This project has crawlers for newegg, walmart, bestbuy, synnex. These crawlers crawl the menus and merchadises information from E-commerce websites. The main method to get those information is send request to mobile application of that E-commerce websites. Compare to send request to website directly, you'll get json response if you utilize the mobile application. Json is more easier to parse than html if you don't familar with regular expression.(In some case, the website may have a mobile.example.com
or m.example.com
. It's also return json or easy to parse)
The main problems we met in this project are:
- How to crawl the whole website ASAP
- How to avoid our IP be blocked
To solve the first problem, we rewrite the first version with mlutithread. We write this project with Qt. Because there is no native network and thread library(cross platform) for C++.
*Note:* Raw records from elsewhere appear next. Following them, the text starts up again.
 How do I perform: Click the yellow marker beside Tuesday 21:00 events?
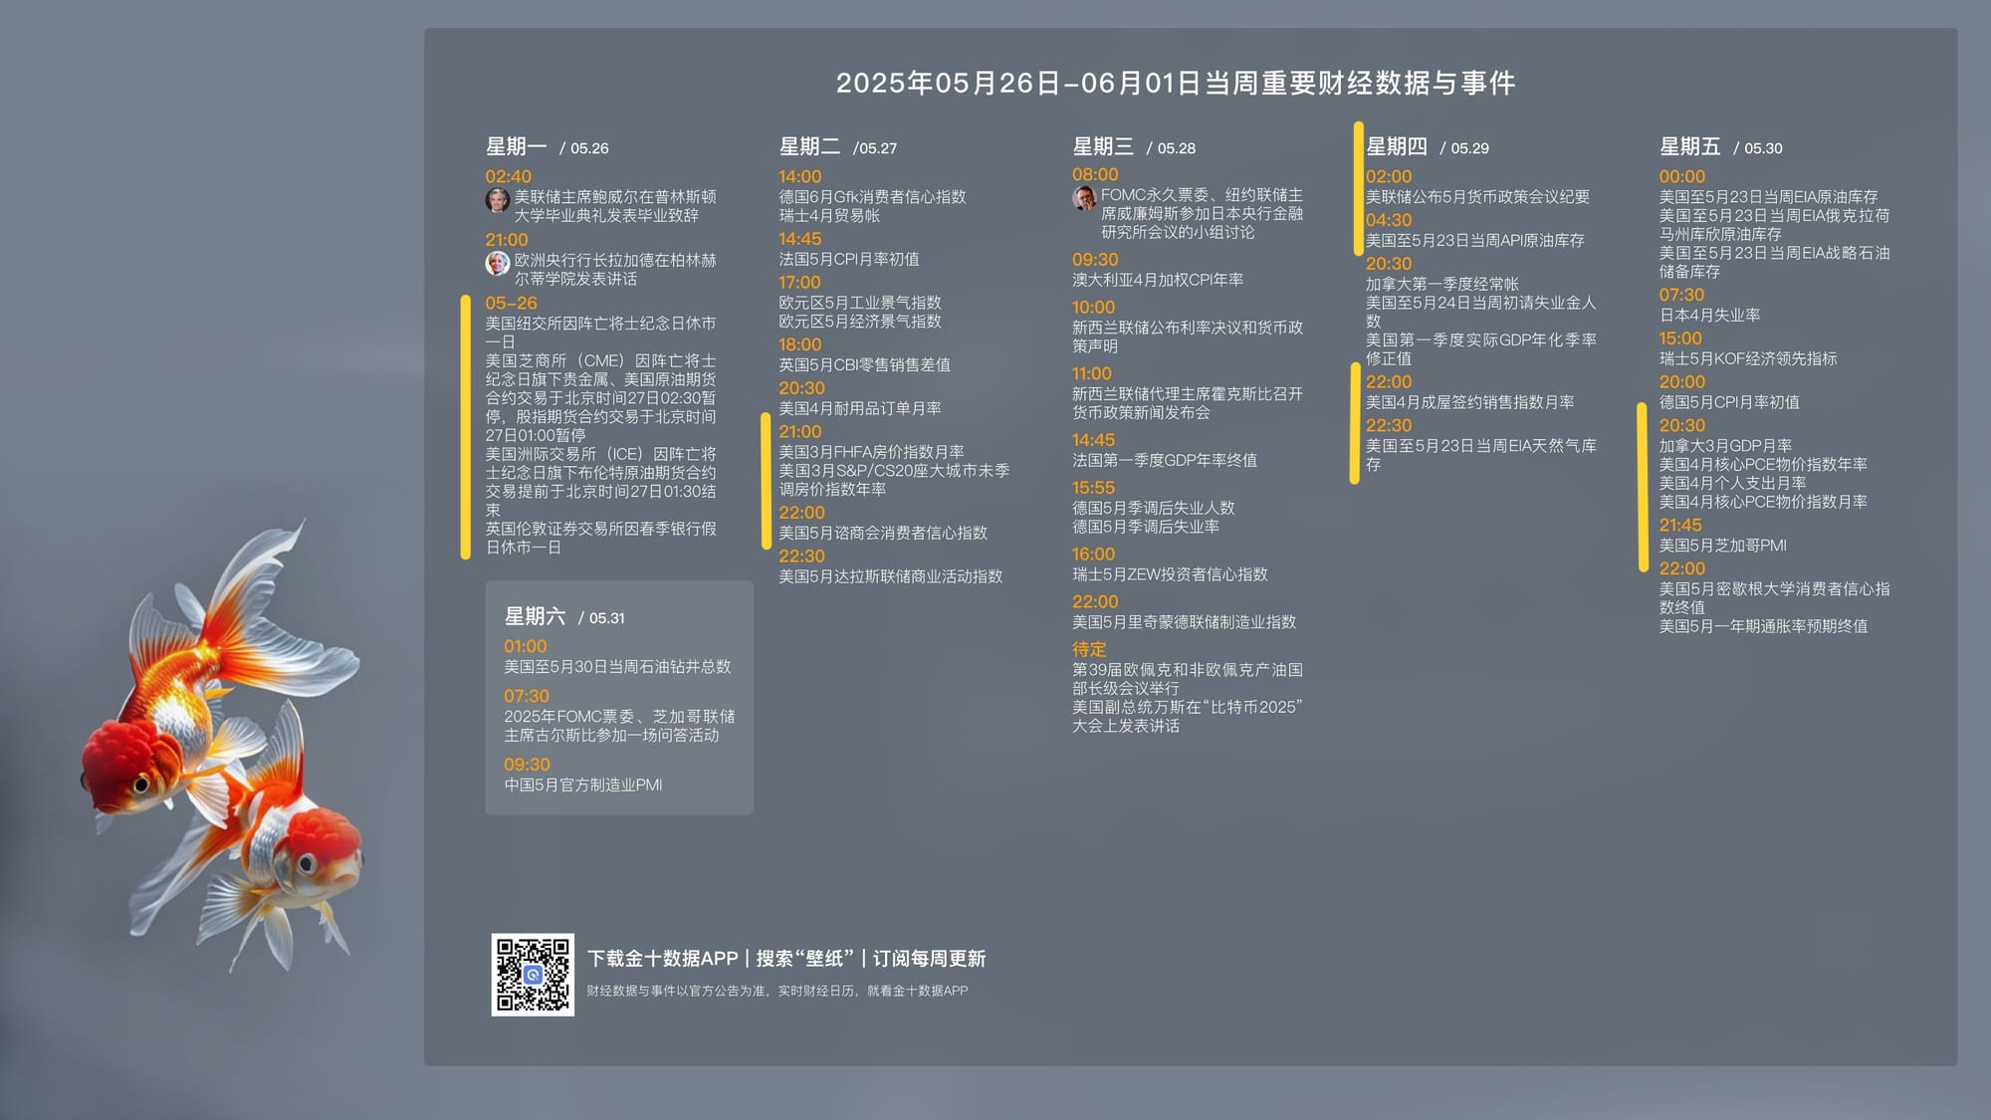(766, 480)
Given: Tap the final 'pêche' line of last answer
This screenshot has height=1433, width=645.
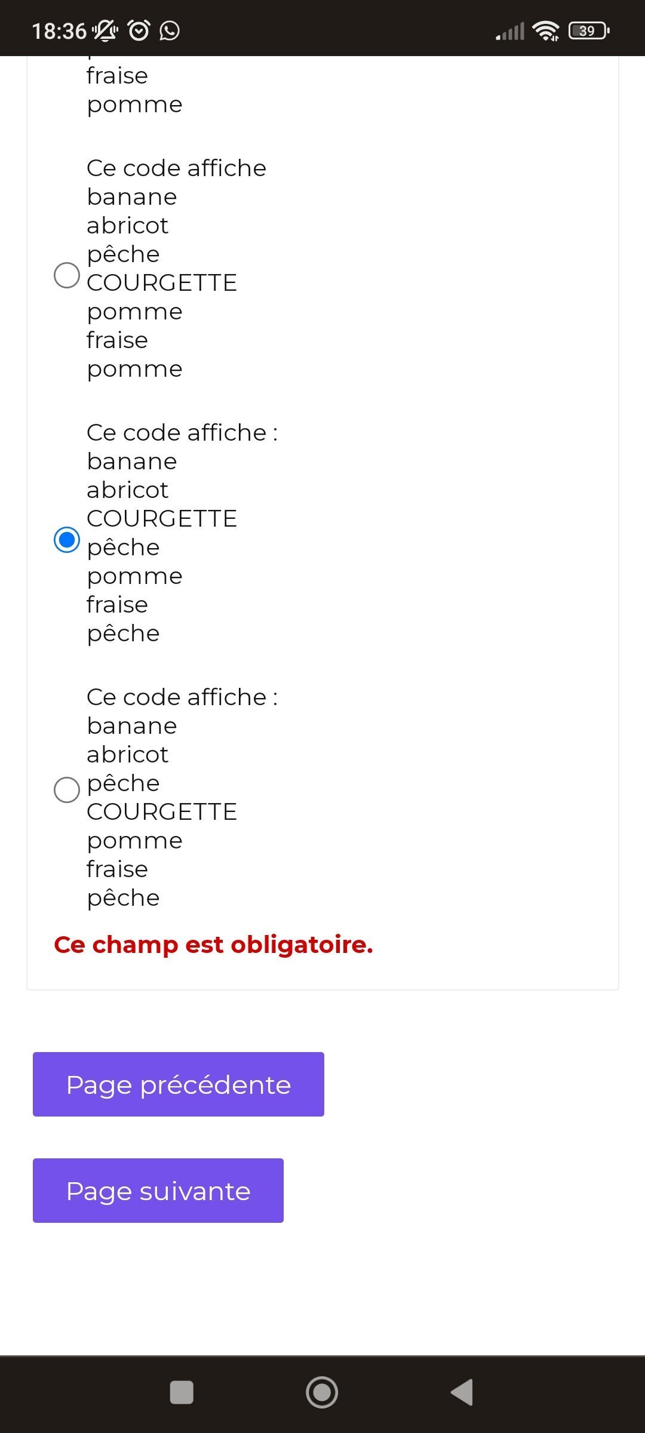Looking at the screenshot, I should (124, 898).
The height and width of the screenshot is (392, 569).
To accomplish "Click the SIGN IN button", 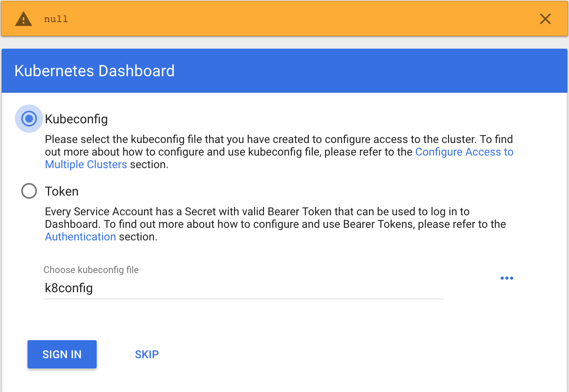I will coord(62,354).
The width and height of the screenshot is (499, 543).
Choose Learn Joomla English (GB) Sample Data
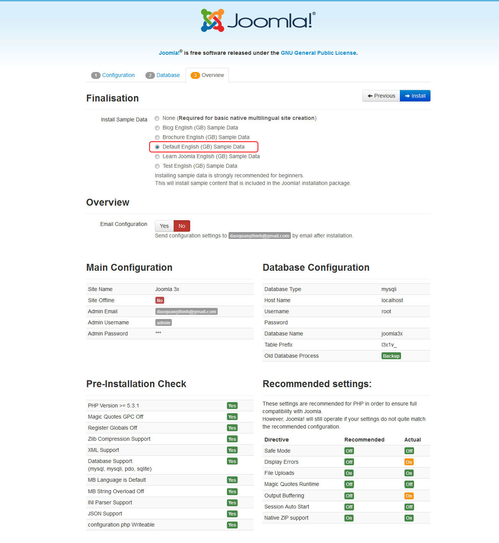[x=157, y=157]
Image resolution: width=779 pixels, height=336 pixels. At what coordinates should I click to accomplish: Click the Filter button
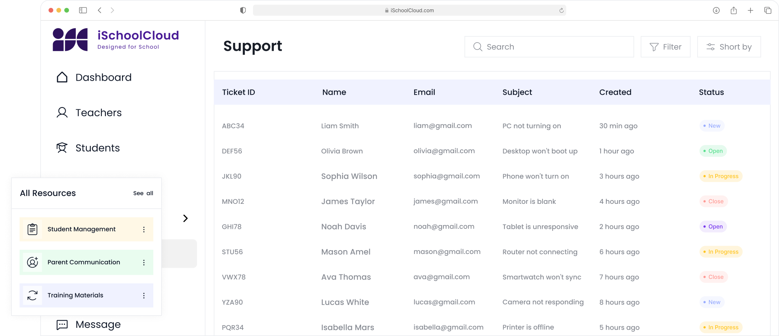click(665, 47)
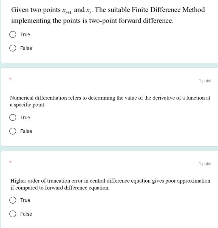Select True for the forward difference question
218x228 pixels.
[13, 35]
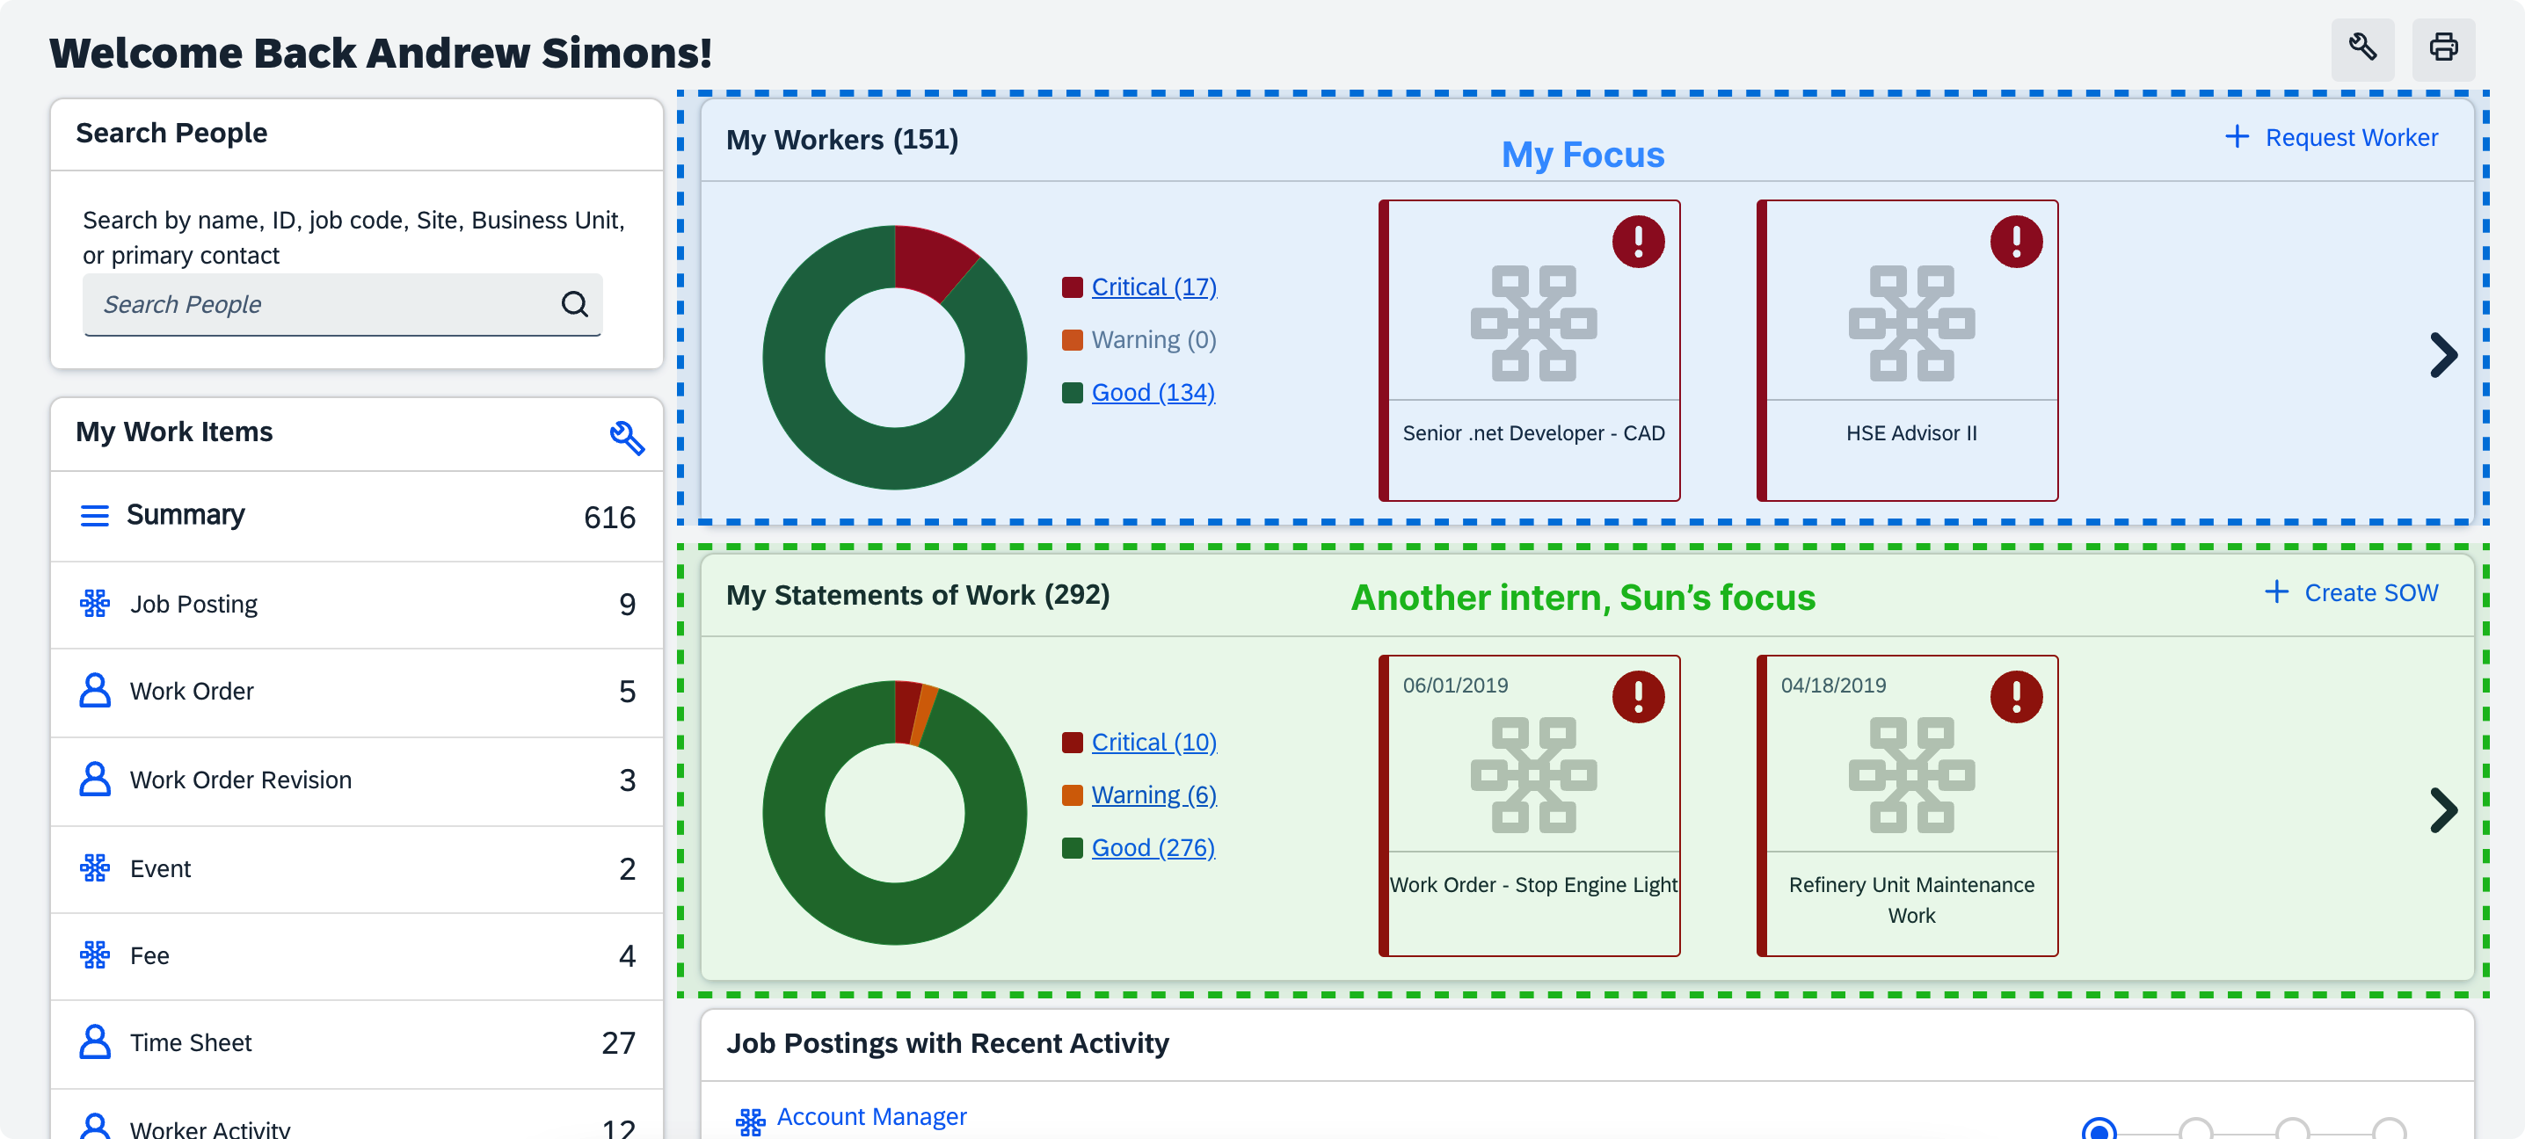Screen dimensions: 2525x1139
Task: Select the filled first progress radio step
Action: click(2099, 1130)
To solve the second problem, we bought many proxy IP. We send each request with different proxy IP. But beacuse the quality
(I don't know how to descirbe it) of these proxy IP is bad. The result is not satisfactory.
The main structure of this project:
- There is a
JobScheduler
for each crawler. It maintance a job queue and other variables for synchronization between threads. - The item of this queue is the object of specific E-commerce website(contains url and request times infomation).
- There are some threads to poll job queue. If there are jobs left, pop it, do it and process it.
- At the beginning of the program, we'll initial the job queue with the first level menu of that website. In the process of thread deal with jobs, it will add urls parsed from response to job queue.
There are also some details not mentioned in this explanation.